Door de ontstane infecties zullen de maag en/of de darmen van een patiënt die lijdt aan buikgriep niet goed kunnen functioneren. De wand, welke uit slijmvlies bestaat, zal namelijk door de infecties geïrriteerd raken. In het geval men diarree heeft zullen de darmen minder vocht uit het te verteren voedsel opnemen waardoor er een waterige brij zal ontstaan. Is er echter sprake van een ontsteking in de maag dan zal de wand aldaar reageren op voedsel door de maag te laten samenkrampen wat voor braakneigingen zorgt en vaak uiteindelijk zal leiden tot overgeven.
Men kan de verwekkers van buikgriep op allerlei verschillende manieren oplopen. Zo kan men al besmet raken door het aanraken van een deurkruk of een toiletbril welke eveneens is gebruikt door iemand met diarree. Maar het is eveneens mogelijk dat men door het eten van besmet voedsel of drank ziek wordt. Dikwijls betreft het dan niet voldoende verwarmd of zelfs rauwe producten zoals vlees, vis of schaaldieren.
Met name op plaatsen waar men het minder nauw neemt met de hygiëne loopt men meer kans om buikgriep te krijgen. Ook wanneer reeds bereidt voedsel niet op de juiste manier wordt bewaard bestaat de kans dat er zich ziekteverwekkers in gaan nestelen.

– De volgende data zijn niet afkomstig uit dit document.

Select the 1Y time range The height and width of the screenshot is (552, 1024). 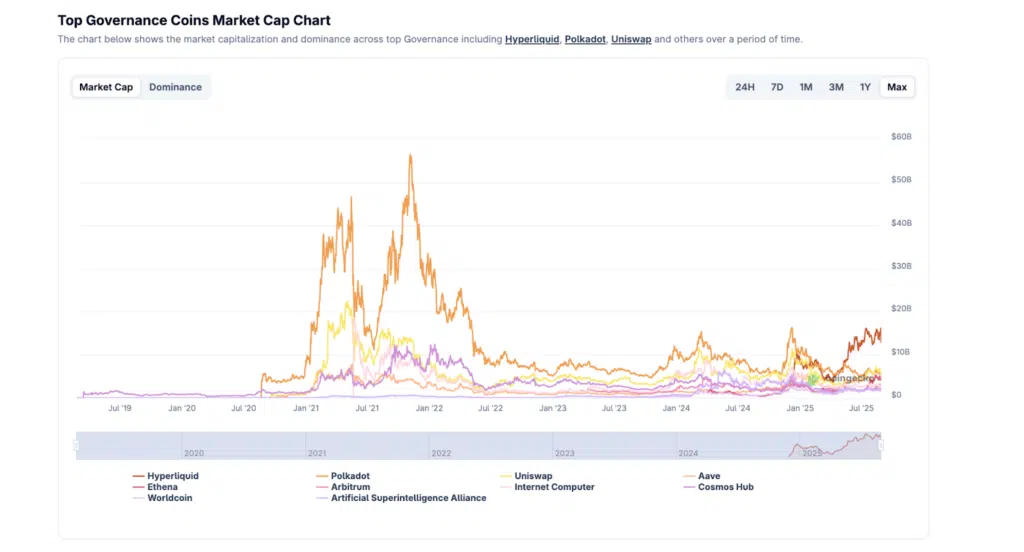coord(865,87)
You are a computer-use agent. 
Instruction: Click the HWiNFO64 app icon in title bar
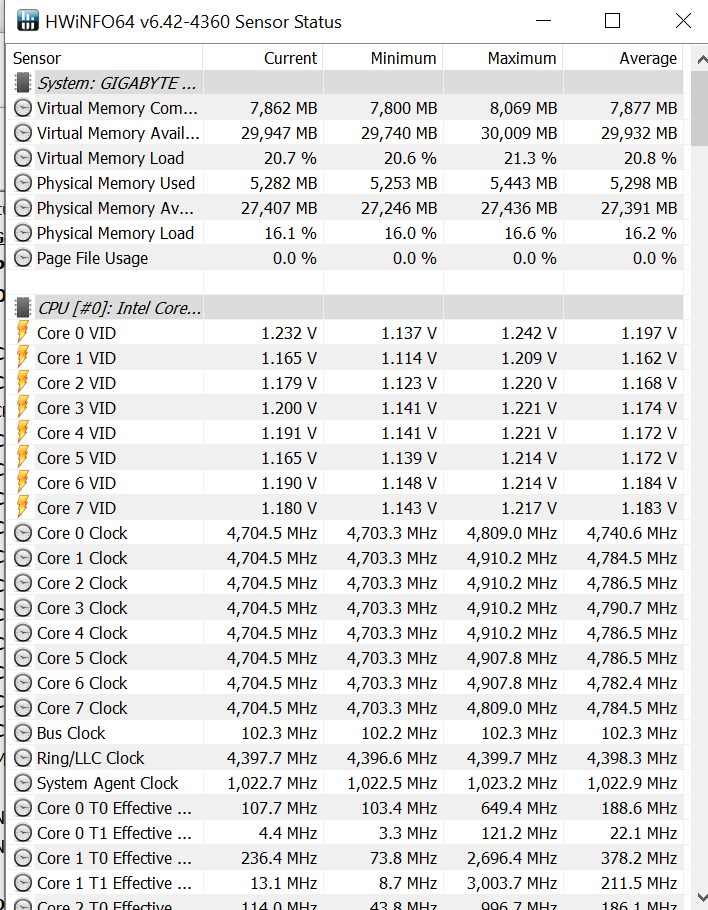click(29, 21)
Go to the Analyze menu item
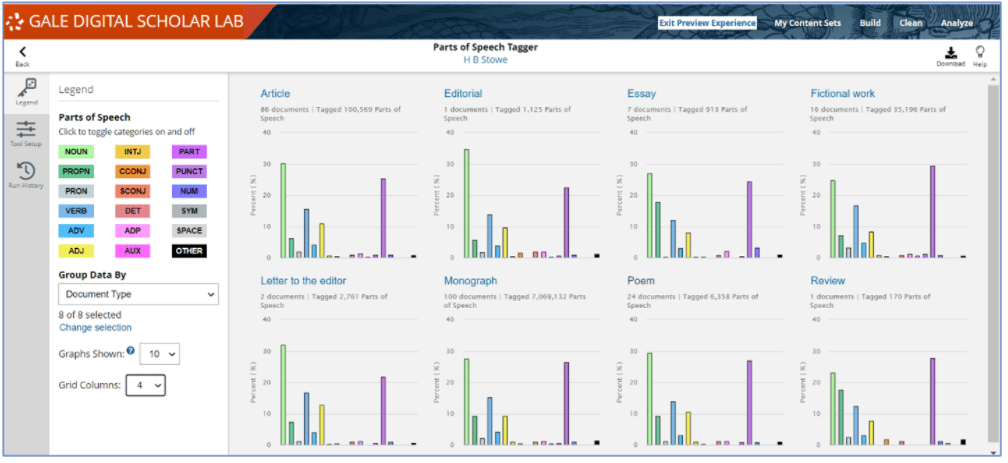 (x=956, y=23)
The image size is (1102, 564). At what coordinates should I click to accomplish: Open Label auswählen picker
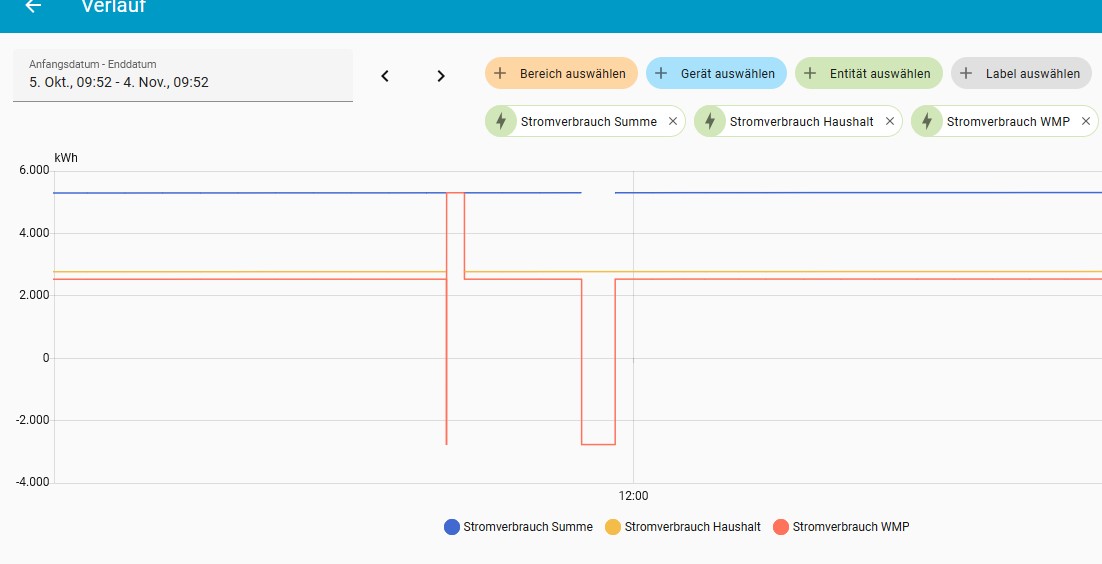(x=1021, y=73)
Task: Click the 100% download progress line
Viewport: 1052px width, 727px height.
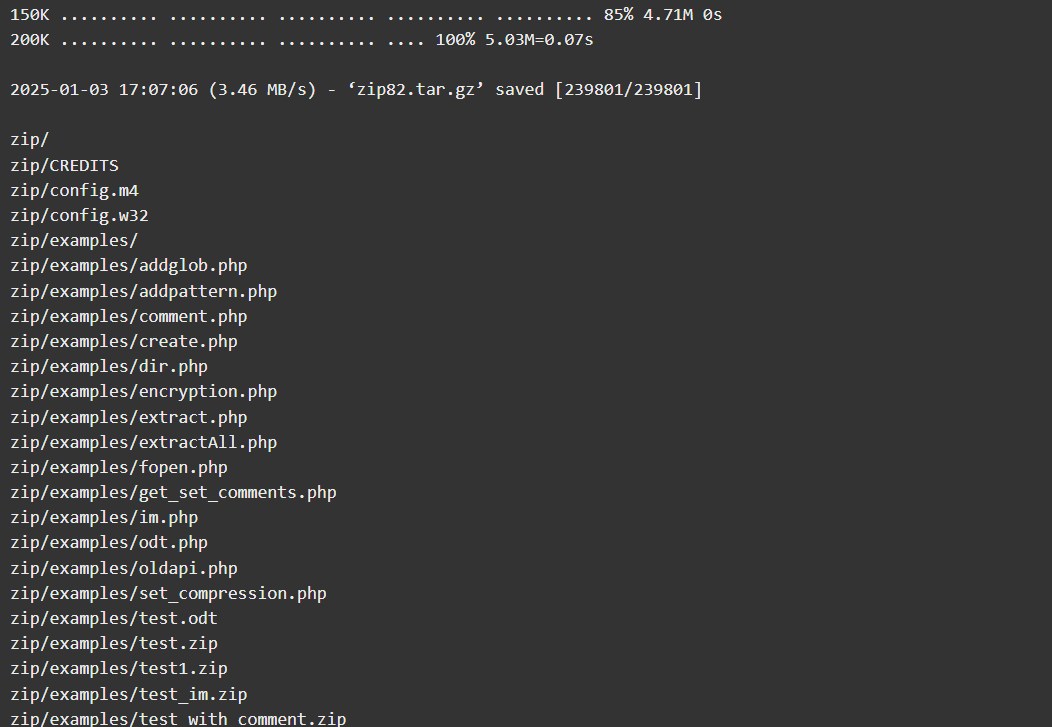Action: tap(302, 40)
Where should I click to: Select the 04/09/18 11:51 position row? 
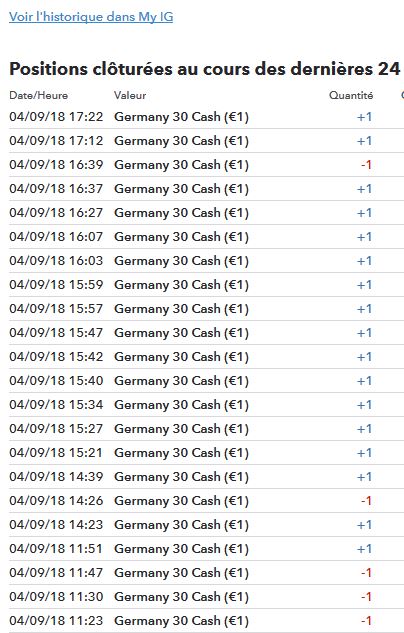point(206,549)
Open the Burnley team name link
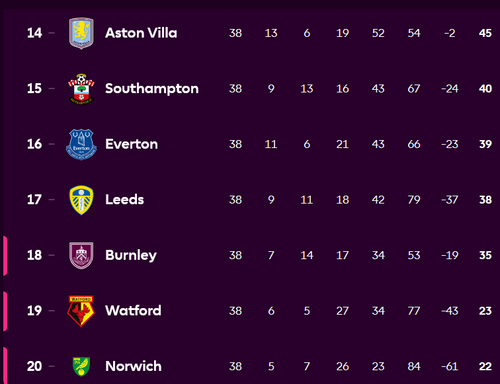This screenshot has width=500, height=384. click(x=131, y=255)
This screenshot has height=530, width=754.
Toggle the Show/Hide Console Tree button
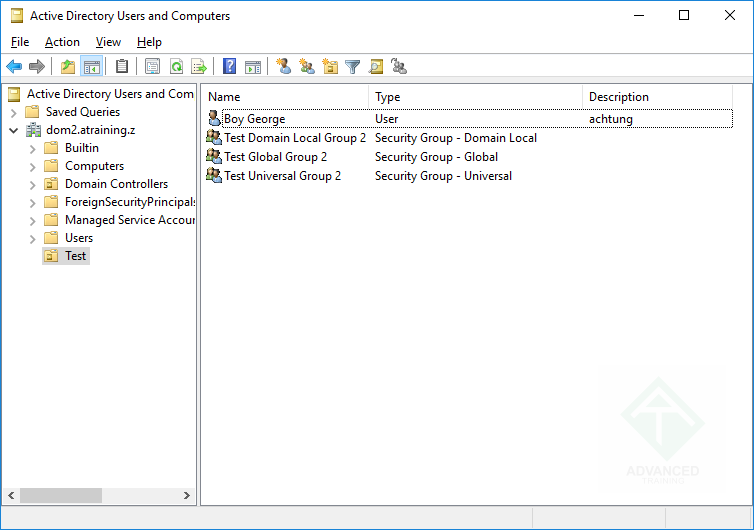tap(91, 67)
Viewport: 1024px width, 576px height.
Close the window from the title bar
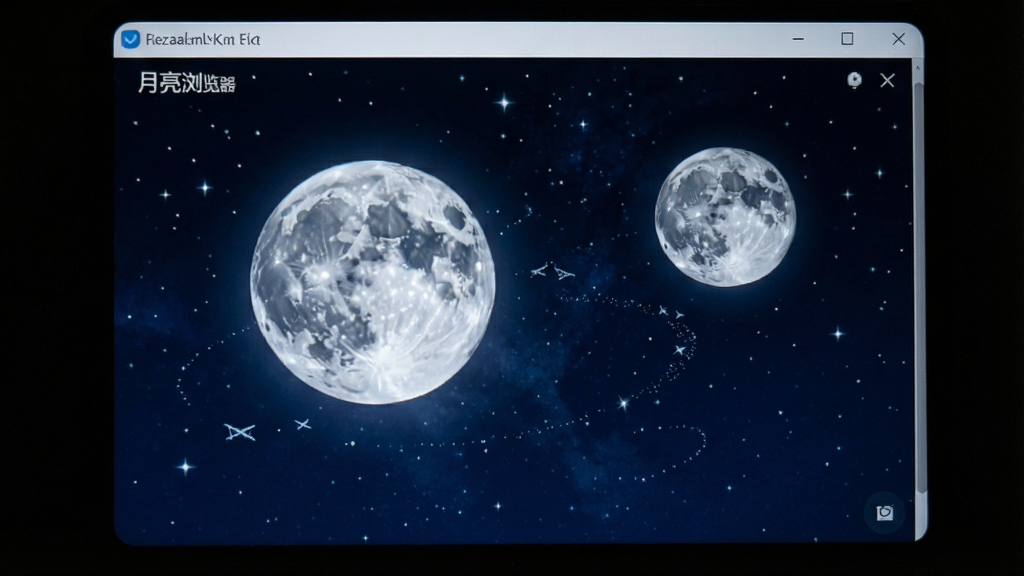899,39
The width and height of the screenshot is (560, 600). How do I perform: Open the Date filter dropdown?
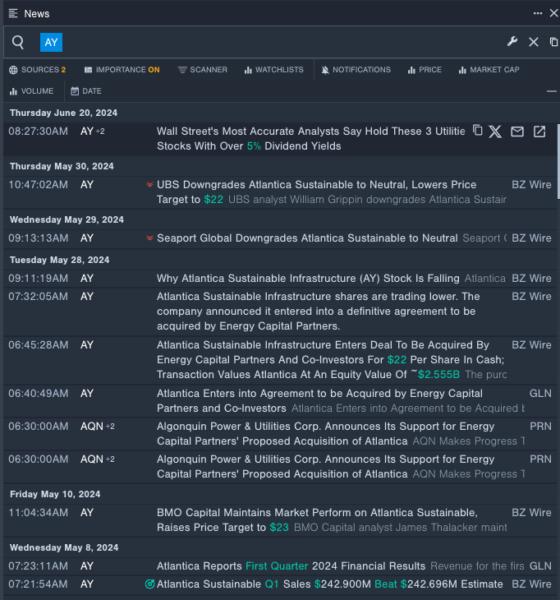click(86, 91)
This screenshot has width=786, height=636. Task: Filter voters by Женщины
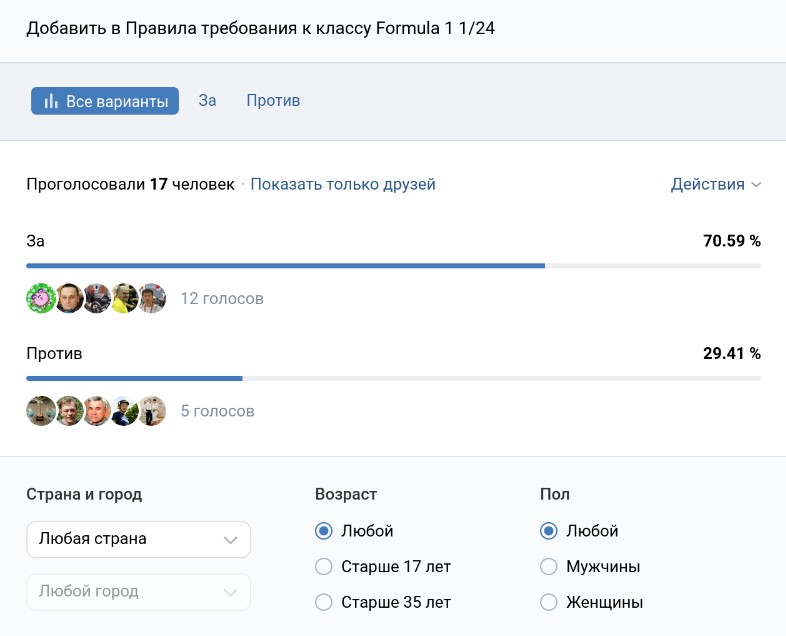[x=549, y=602]
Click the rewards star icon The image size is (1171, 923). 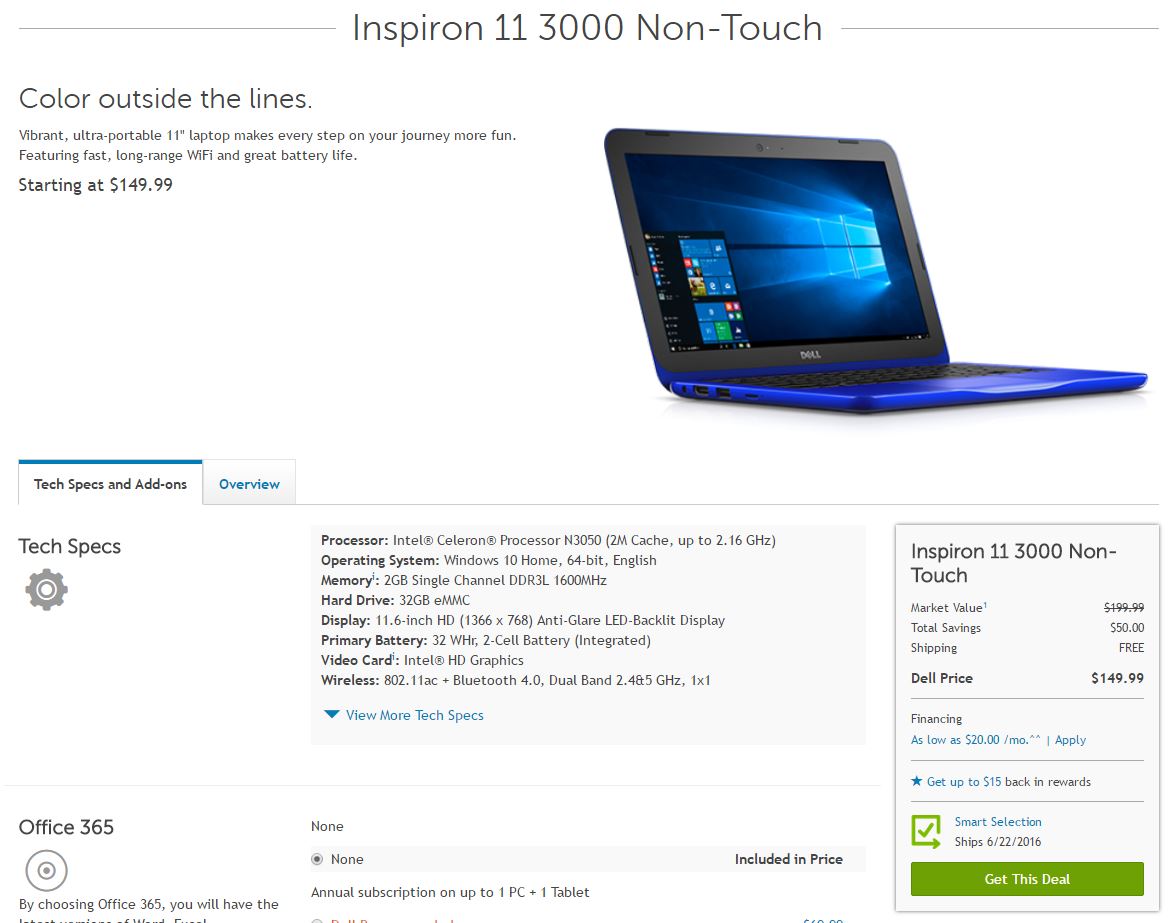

Een besmetting kan verder plaatsvinden op het moment dat men met de hand iets aanraakt dat eerder door een besmet iemand vast is gepakt. Door het deze hand aan voedsel te zitten of de mond of neus aan te raken kunnen de ziekteverwekkers het lichaam binnenkomen en daar hun gang gaan. Zeker mensen van wie de weerstand (tijdelijk) minder goed werkt zijn extra vatbaar voor dergelijke besmettingen, voorbeelden zijn jonge kinderen, ouderen en mensen die een afweerstoornis hebben.